Diakhir program MFB, kami melakukan silaturahmi dengan mualaf diperbatasan, seperti di Kletek, Weowe, dan Metamauk. Sedikit pemaknaan yang saya dapatkan yaitu tentukan strategi untuk umat. Saat kami bersilaturahmi, satu hal yang sama dan yang diinginkan oleh saudara-saudara seiman kita diperbatasan, yaitu ustadz yang mendampingi perihal keagamaan. Harus ada orang-orang yang turun dipedalaman, cukup bekalnya, dan didukung keluarganya. Karena mereka membutuhkan figur yang dermawan dan berakhlak mulia. Menginginkan agar teman-teman mualaf diteguhkan imannya. Layaknya seorang bayi yang baru menghirup udara segar, ia bisa bernafas tanpa diajari, tapi ia membutuhkan ibu yang merawat dan menuntunnya.
Seusai silaturahmi, terbersit dipikiran “bagaimana mengatasi masalah ini?”. Harapannya mereka tidak hanya diberikan donasi sembako tapi pembinaan. Namun banyak orang yang tidak mau terjun dipelosok.
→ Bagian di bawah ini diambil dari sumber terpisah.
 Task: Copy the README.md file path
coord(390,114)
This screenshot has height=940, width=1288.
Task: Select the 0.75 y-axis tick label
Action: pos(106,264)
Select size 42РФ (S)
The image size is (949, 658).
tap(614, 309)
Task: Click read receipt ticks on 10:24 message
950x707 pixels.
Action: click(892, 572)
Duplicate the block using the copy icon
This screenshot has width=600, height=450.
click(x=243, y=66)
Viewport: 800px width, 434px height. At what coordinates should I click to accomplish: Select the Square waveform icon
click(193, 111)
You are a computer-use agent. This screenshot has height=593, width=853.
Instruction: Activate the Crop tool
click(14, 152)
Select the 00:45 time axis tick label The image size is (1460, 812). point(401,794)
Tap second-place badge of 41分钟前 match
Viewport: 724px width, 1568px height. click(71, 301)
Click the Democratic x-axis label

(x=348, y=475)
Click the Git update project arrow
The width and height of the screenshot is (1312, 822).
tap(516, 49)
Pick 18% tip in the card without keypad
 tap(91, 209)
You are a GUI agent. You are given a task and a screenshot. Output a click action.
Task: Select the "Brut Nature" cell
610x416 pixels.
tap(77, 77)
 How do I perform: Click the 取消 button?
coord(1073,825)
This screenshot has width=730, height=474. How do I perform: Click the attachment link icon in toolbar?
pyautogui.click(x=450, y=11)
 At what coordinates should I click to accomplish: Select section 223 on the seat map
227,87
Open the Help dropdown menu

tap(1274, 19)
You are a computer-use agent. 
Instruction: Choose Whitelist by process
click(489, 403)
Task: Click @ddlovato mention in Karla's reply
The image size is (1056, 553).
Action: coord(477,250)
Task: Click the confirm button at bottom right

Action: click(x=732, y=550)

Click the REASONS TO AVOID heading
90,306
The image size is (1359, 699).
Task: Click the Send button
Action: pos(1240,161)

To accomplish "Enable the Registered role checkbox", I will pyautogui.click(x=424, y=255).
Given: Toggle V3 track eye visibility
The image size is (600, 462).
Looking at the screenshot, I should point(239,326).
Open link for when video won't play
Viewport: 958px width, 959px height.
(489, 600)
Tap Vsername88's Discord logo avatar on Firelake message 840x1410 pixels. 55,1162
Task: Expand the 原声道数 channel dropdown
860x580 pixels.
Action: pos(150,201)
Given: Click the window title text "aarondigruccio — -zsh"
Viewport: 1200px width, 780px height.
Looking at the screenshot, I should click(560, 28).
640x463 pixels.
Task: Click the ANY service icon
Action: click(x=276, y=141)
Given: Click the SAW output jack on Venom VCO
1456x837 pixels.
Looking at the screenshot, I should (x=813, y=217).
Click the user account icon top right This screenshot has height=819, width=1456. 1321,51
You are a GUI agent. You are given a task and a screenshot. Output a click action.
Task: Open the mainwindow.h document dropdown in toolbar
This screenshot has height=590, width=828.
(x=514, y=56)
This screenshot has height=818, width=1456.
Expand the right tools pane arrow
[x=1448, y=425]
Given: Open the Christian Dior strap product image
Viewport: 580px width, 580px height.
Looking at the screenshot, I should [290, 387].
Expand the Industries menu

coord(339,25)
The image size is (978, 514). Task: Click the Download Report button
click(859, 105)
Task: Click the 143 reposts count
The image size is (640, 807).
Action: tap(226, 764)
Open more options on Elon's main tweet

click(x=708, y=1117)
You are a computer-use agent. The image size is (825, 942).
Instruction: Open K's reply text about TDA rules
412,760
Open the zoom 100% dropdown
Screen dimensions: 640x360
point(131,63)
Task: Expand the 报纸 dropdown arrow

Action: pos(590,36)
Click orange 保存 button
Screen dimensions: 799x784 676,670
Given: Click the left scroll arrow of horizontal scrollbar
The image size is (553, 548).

Faktor pertamanya karena “tanpa kenyamanan”, sulit mendapatkannya. Suhu di sana berkisar 35°C-40°C, subhanallah panasnya. Perekonomian melambat, bahkan lingkungan pun tanpa masjid, mereka minoritas. Orang-orang yang bisa nyaman, biasanya karena dukungan orang lain, pengalaman yang memperkuat, dan letak geografis yang mendukung. Faktor kedua “tidak memiliki alasan tuk tinggal”. Biasanya orang-orang yang terjun kepelosok karena memiliki alasan dasar, seperti kekerabatan, tugas dari instansi, didesak masalah diwilayah asal, atau bekal untuk mendukung jiwa pengabdian dipelosok
Alhamdulillah dari MUI setempat berusaha mengoptimalkan peran penyuluh. Diharapkan penyuluh minimal seminggu sekali (dengan ikhlas) datang untuk memberikan penguatan keislaman. Jarak lokasi penyuluh ke lokasi Weoe berkisar 45menit. Disisi lain pun penyuluh biasanya dari ekonomi menengah. Barangkali langkah-langkah seperti inilah untuk saling bermitra sesama umat Muslim, mulai dari pengusaha atau investor Kaya di Kota, pemerintah, dan badan zakat. Demi mensyiarkan Islam, agar semakin banyak saudara kita di surga nanti.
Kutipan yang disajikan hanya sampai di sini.